Revenue came in at ₹12,310 crore, which, coupled with lower other expenses — down 19 per cent year-on-year — helped drive a 499-basis-point year-on-year rise in operating profit margin to 14.2 per cent. Operating profit grew 110.8 per cent year-on-year to ₹1,750 crore. Net profit rose to ₹1,280 crore and Q4 net profit was boosted by higher other income, up 59 per cent year-on-year.
In FY26, net profit was ₹1,580 crore, a 150 per cent increase over FY25. FY26 revenue was up 19.2 per cent year-on-year to ₹33,780 crore. Adjusted for provision reversals, the Q4FY26 margin was 13.8 per cent and FY26 operating profit margin was 6.4 per cent, with forex gains of ₹430 crore.
Power segment execution stood at ₹9,500 crore, up 54 per cent year-on-year, while segment margin expanded to 19.7 per cent (vs 4.9 per cent year-on-year). The power sector order book stood at ₹1.92 trillion, up 21.8 per cent year-on-year, with an order inflow of ₹30,100 crore in Q4FY26. BHEL is well placed to win future orders given limited competition, with several competitors having quit the sector. The pipeline for thermal plants is promising in the long term.
The industry segment execution was more muted at ₹2,800 crore, flat year-on-year. Segment margin was at 24 per cent, down from 31.3 per cent year-on-year. BHEL reported an industrial sector order book of ₹43,390 crore, up 25 per cent year-on-year, with order inflow in Q4FY26 at ₹5,440 crore, down 89 per cent year-on-year. The pipeline looks promising in transmission, defence and railways.
Order inflows for FY26 dipped 19 per cent on a high base, but the outstanding book is ₹2.4 trillion, which is a huge 7.1 times FY26 sales.
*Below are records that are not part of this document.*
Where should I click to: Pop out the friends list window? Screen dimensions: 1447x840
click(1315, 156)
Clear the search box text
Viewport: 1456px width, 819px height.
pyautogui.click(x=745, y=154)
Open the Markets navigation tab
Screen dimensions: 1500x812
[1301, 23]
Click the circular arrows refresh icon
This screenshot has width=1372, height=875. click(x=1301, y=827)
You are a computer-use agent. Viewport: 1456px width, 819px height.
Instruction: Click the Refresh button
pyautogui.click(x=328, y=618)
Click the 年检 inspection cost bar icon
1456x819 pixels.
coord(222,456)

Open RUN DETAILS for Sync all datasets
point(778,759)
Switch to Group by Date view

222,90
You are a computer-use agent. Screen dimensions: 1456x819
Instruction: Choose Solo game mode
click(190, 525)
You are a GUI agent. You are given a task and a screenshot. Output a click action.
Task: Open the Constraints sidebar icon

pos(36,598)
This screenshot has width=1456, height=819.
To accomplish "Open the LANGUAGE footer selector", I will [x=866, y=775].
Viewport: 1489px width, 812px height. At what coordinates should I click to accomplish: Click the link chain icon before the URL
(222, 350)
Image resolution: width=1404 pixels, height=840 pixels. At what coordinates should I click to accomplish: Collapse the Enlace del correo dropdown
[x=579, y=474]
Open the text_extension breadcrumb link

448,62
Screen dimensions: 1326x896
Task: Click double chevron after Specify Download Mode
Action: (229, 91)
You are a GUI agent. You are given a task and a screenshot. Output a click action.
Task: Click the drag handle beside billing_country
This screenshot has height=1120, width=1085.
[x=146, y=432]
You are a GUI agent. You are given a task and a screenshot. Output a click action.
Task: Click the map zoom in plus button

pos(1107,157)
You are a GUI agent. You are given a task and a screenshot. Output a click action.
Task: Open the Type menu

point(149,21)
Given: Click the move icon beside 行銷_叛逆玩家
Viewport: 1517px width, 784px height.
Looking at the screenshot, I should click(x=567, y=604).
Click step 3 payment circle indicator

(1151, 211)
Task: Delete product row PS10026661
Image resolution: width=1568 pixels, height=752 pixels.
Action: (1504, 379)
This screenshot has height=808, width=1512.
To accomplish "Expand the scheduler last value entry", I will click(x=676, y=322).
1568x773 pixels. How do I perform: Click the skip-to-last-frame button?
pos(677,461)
Operating cash flow rose 56 per cent year-on-year to ₹11,870 crore due to better working capital management. Net working capital (NWC) for FY26 was 164 days versus 241 days for FY25. Customer advances rose from ₹15,300 crore in FY25 to ₹24,000 crore in FY26. Total debtors (trade receivables plus contract assets) stand at 463 days versus 494 days in March 2025.
BHEL may sustain order inflows of ₹60,000 crore–₹70,000 crore in both FY27 and FY28, which is roughly twice the reported FY26 revenue. Revenue visibility is not an issue, but execution and provisions become key monitorables with this high and mounting backlog.
BHEL commissioned or synchronised 8.9 GW of power capacity in FY26, with around 6 per cent from exports. Most low-margin orders have been delivered, with a little spillover left. Hence, FY27 should see higher margins and improved cash flow generation. Analysts may revise FY27 upwards accordingly.
The bull case is that there is a large thermal power order pipeline with few competitors and, going forward, margins are improving. The move into railways, defence, green hydrogen, coal gasification, and the profitable spares and services business all look like positives. But execution pace could be a question mark. Balance sheet health is a monitorable as well.
The uptick in execution will reflect in cash flows and BHEL could have a new opportunity in coal gasification. But a large part of the margin expansion is driven by provision write-backs and unrealised forex gains, and flat receivables year-on-year. And order inflows for FY26 were lower.
Most analysts are upgrading target price assumptions, but some are issuing sell/reduce signals despite allowing for earnings upgrades. The stock has gained in the recent past and valuations are in the range of price-to-earnings of 40 times expected FY27 earnings, which is on the higher side.